With the help of instructor Michael Nobrega, they came up with a design, created a list of needed materials, created a prototype to figure out the production steps and then proceeded to build, assemble and paint 20 boxes for the health center.
The square pine wood boxes (1 foot by 1 foot, and 3 inches deep) are divided into four smaller units where residents will be able to place their keepsakes. They each include a sliding glass door on the front and were painted one of four bright colors.
For the students, it was an experience in actual carpentry production — complete with real problems that can occur on a job. Parker, a 16-year-old Ashfield resident, said that a single wooden piece cut too short could mess up a whole box.
“I kept repeating to myself (that) it was for a good cause. These people deserve it,” she said.

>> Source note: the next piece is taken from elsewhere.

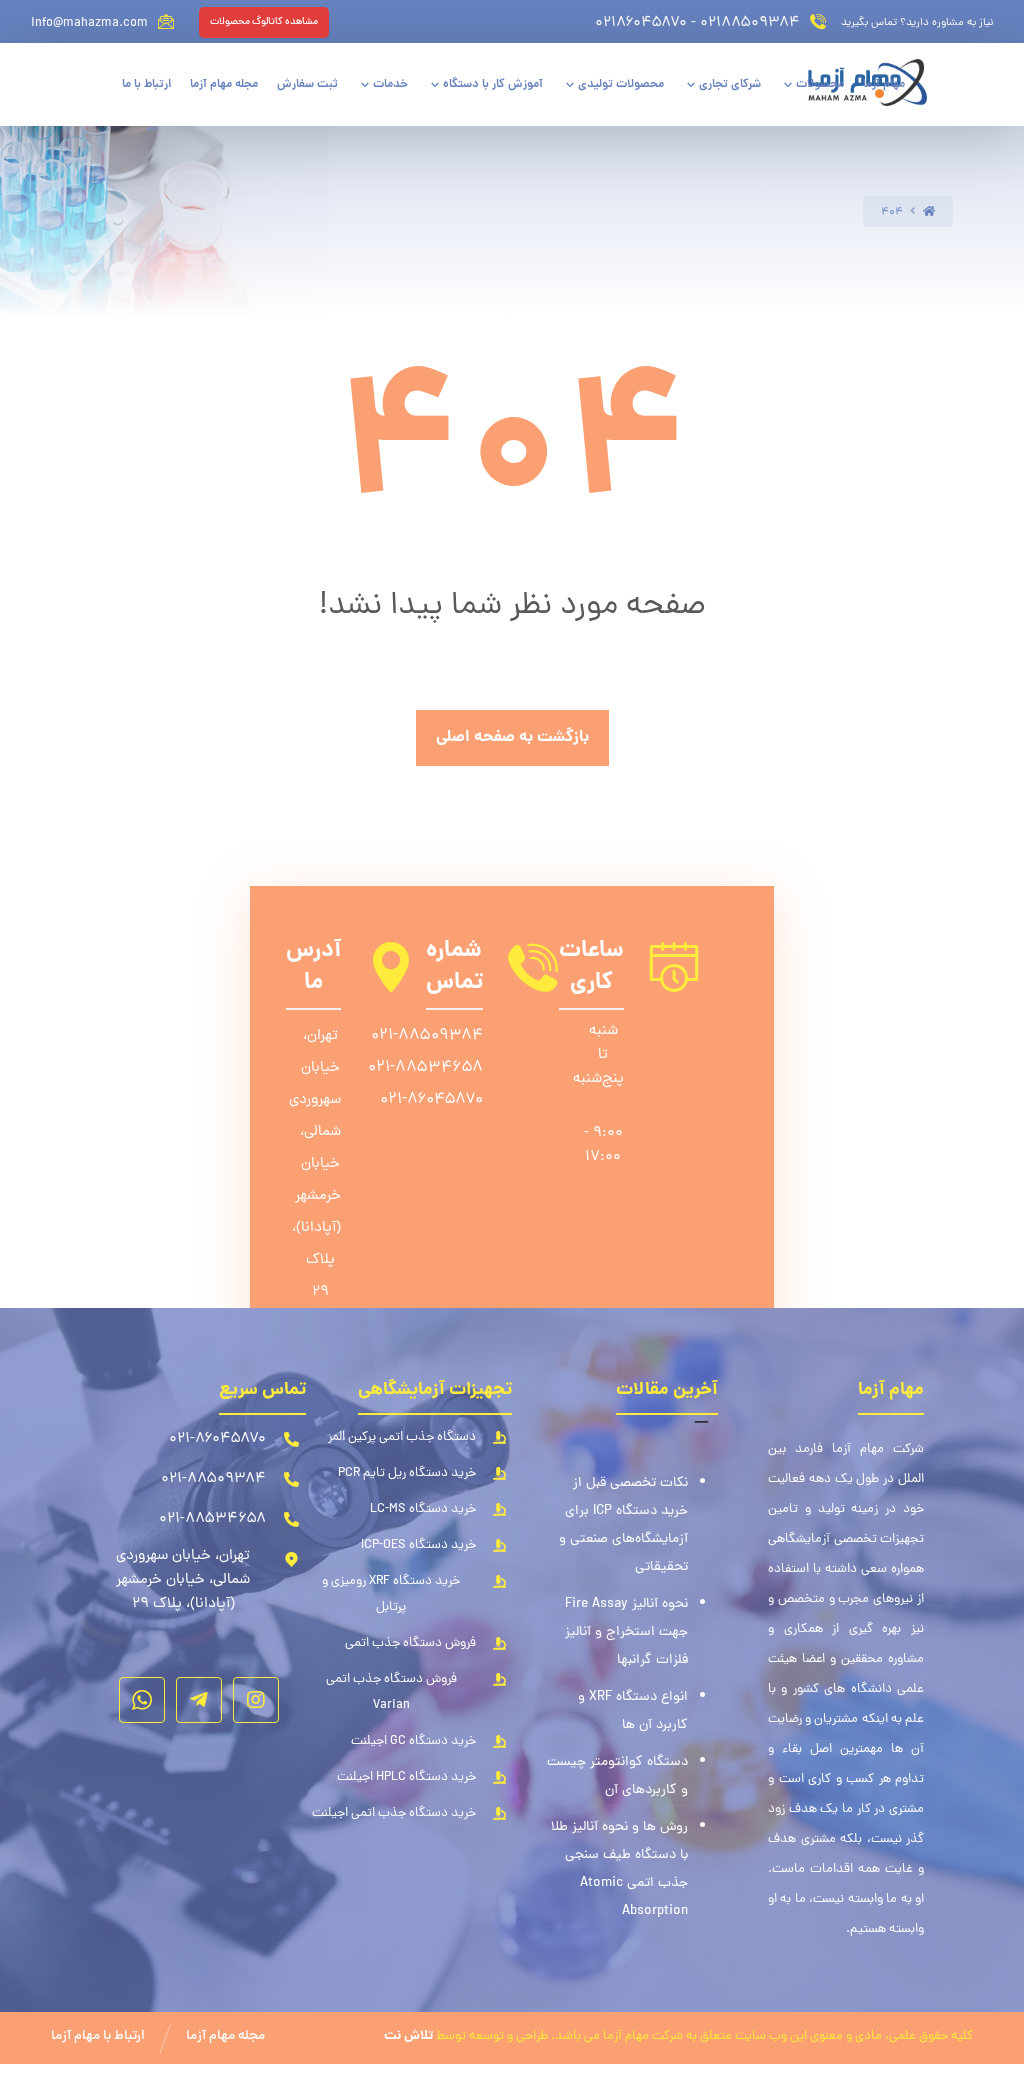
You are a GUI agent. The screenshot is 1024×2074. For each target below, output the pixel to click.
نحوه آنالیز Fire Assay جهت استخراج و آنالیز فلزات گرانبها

Michael Stroetzel — who has managed the health care facility since spring 2012, back when it was the Cozy Corner Nursing and Rehabilitation Center — was very pleased with the final result.
The shadow boxes, which connect residents to their own past and present, is just one form of sensory stimulation that the health center is introducing in the newly refurbished dementia wing. Color schemes and the installation of new artwork also factor into the redesign, he said.
For Tech School juniors like Momaney and Parker, community service projects are a key part of the Tech School’s carpentry curriculum.
After learning fundamentals and intermediate skills in their first two years, students engage in hands-on projects to improve their skills and become aware of future career and education options, said Nobrega.
Momaney, a 16-year-old Northfield resident, said she is unsure what she wants to do for a career — but plans on always doing carpentry on the side.
And Parker, who plans to enlist in the Navy, said the skills she is learning will be useful for any future home renovation projects she takes on.